How many words is this utterance ? How fluid or viscous are the
relations of parts and the whole ? Playing down at Jacob’s Beach, Peggy
used this phrase to refer to ANY child she met there of her size. (She
has originally used it to refer to her cousin Matthew, met once only but
of her size. Miriam’s best friend, Clare, is of her [Miriam’s] size. We
can speculate that to Peggy, this phrase was a uniform phrase of no
internal structure.

The first variablization of this phrase was most natural, but one which
doesn’t permit us to distinguish specifically its extended direction.
Peggy and I were discussing Scurry and noted she a was a good dog.

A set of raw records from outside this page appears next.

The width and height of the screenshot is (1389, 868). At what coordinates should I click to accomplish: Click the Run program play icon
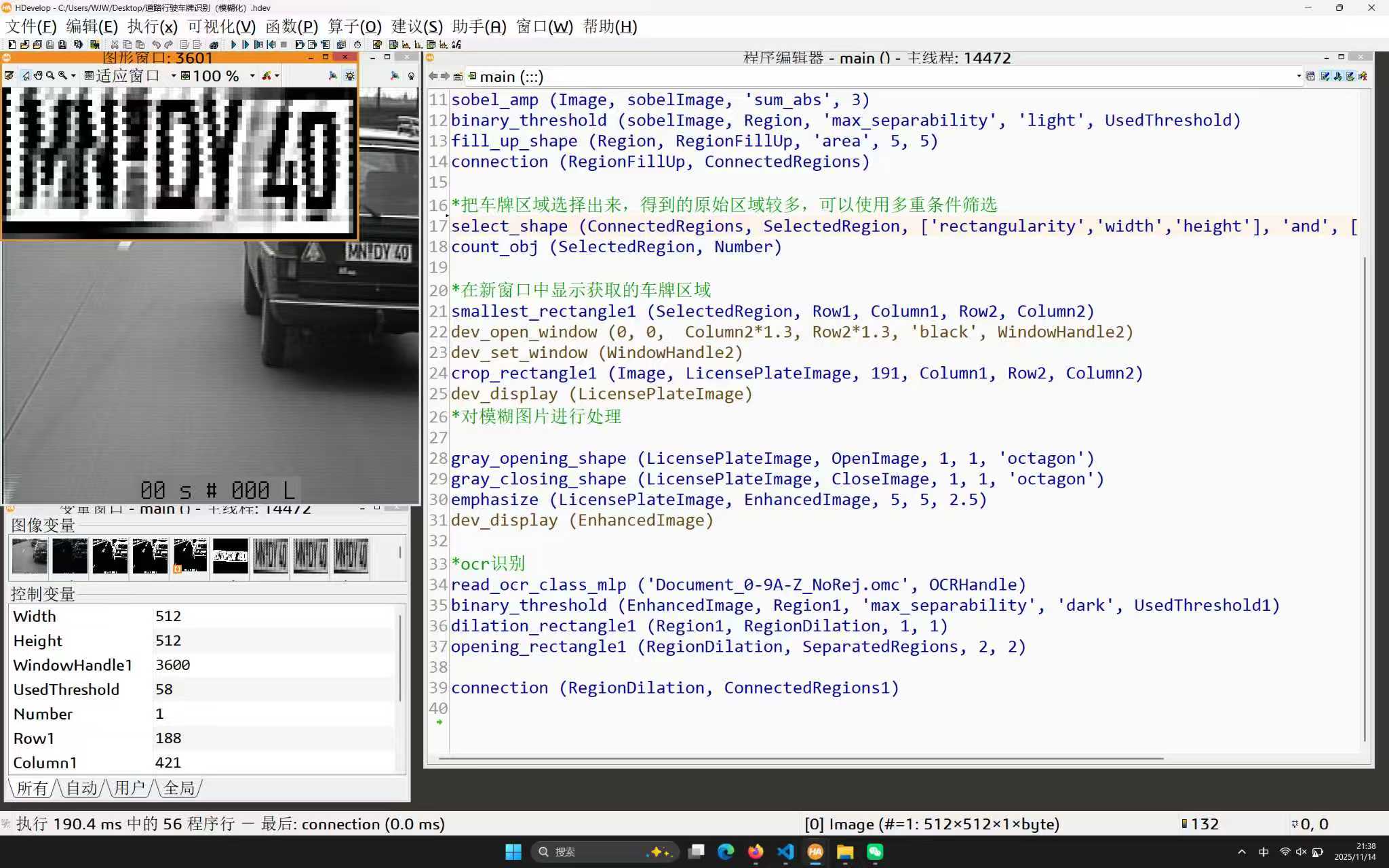pyautogui.click(x=234, y=45)
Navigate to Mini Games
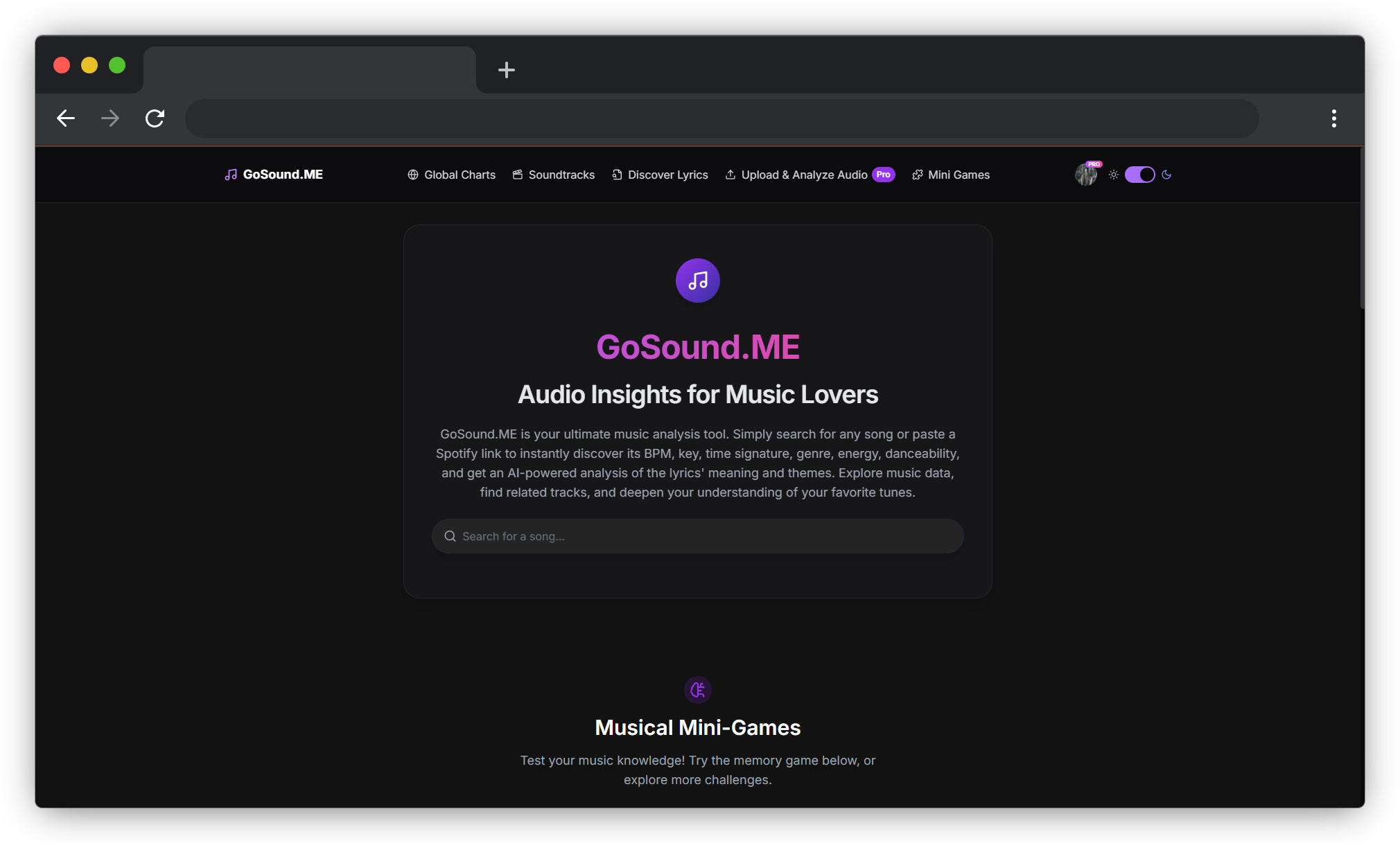The width and height of the screenshot is (1400, 843). click(x=950, y=175)
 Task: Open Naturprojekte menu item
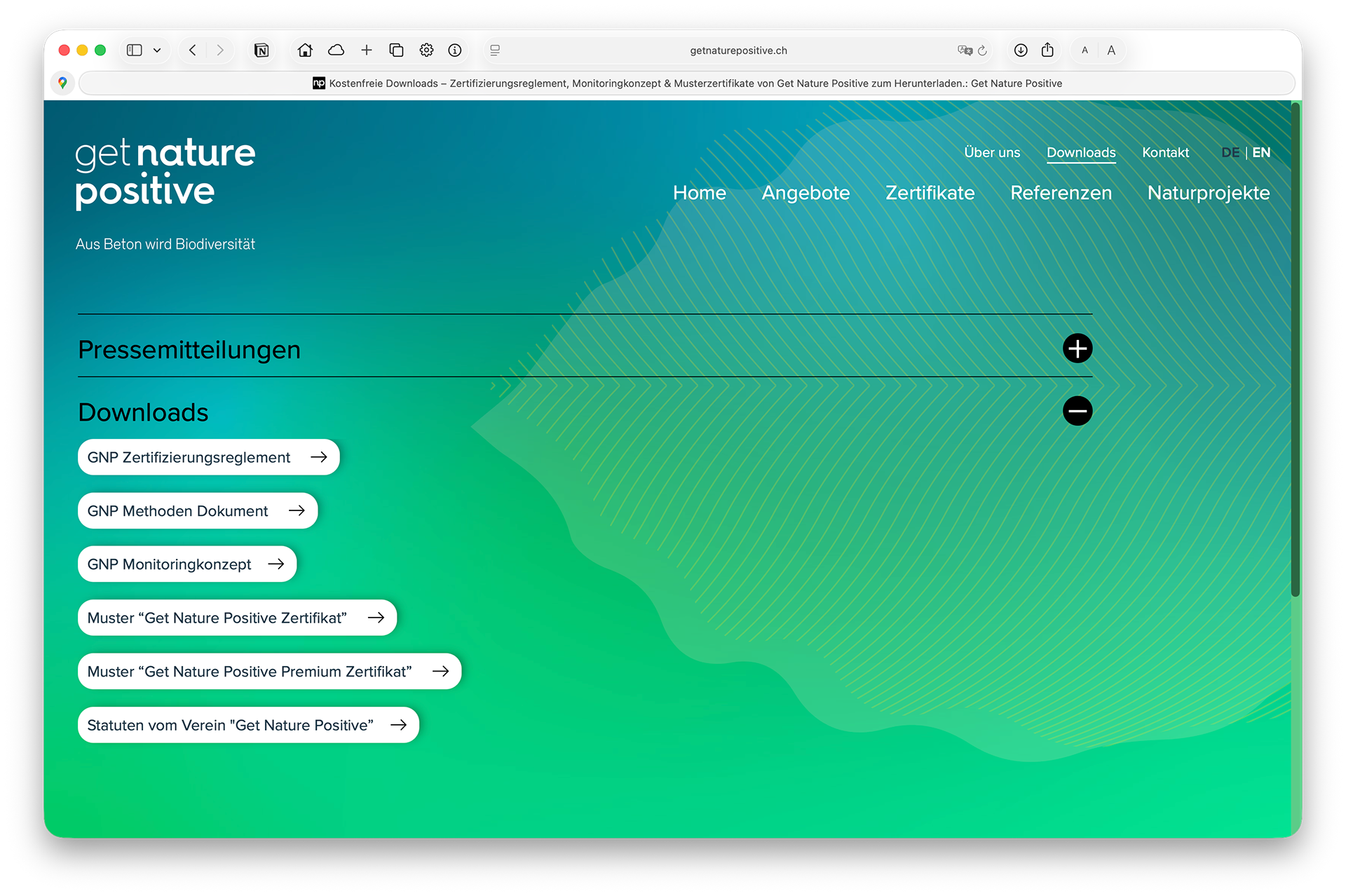[x=1208, y=193]
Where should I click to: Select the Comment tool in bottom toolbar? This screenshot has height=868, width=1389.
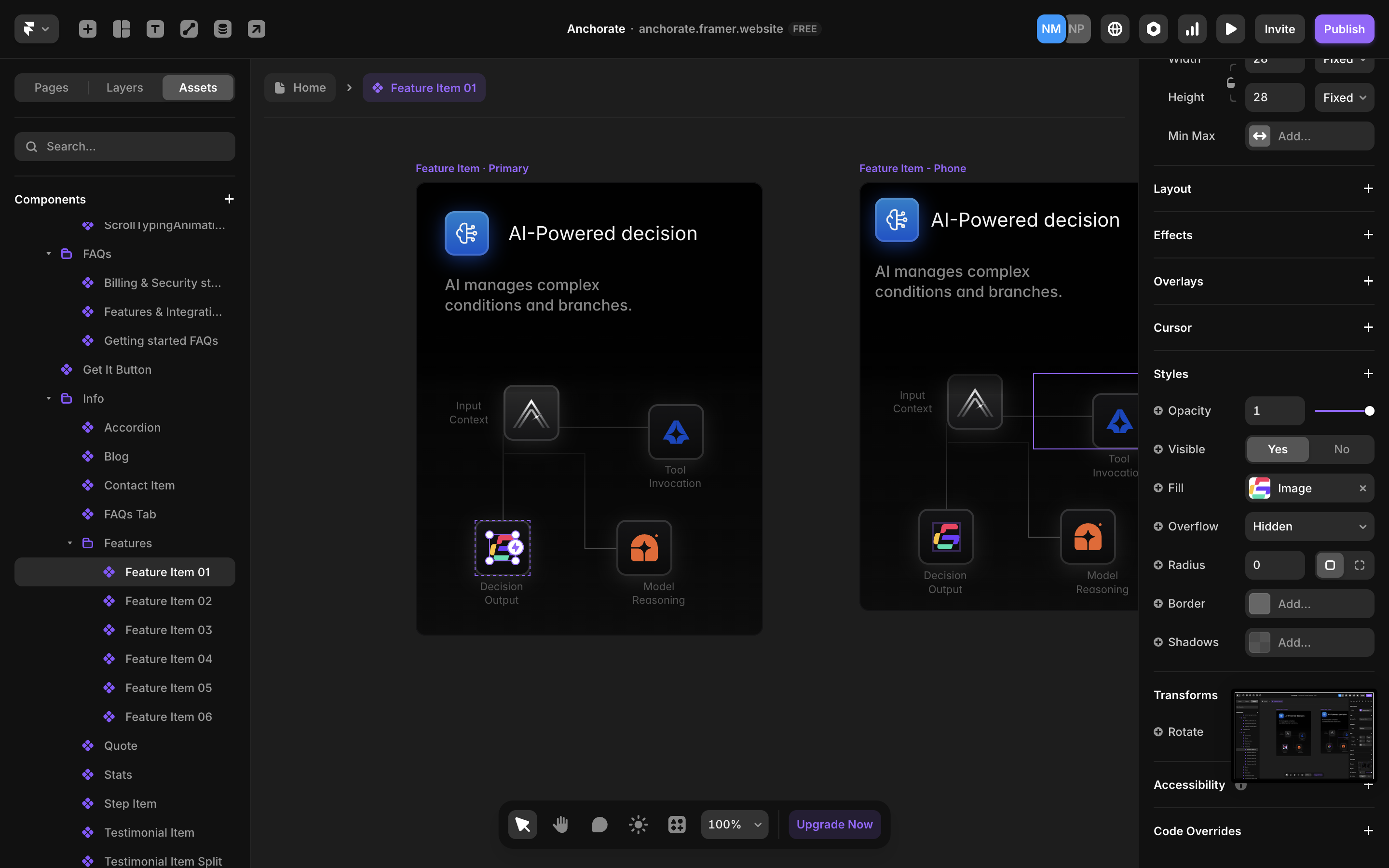coord(599,825)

Peggy referred to her “my best dog.” The dog is Peggy’s friend —
perhaps her closest friend (surely so if we don;t count her parents and
siblings), very much more Peggy’s equal in size than we giants are.
So we conclude that we see a more specific meaning-compatible, non-
substitution into a phrase rich in meanings (ie. meaning both “similar
to me in size” and “friendly”). This connects with the ideas of PRCEW
(“Pre-readers’ Concept of the English Word”) (Miriam’s analysis, i.e.
naming comments in her Piagetian profile) that the “real” name of a
thing is its most specific descriptions and any less complete descriptions
is imperfect and vulnerable to criticisms.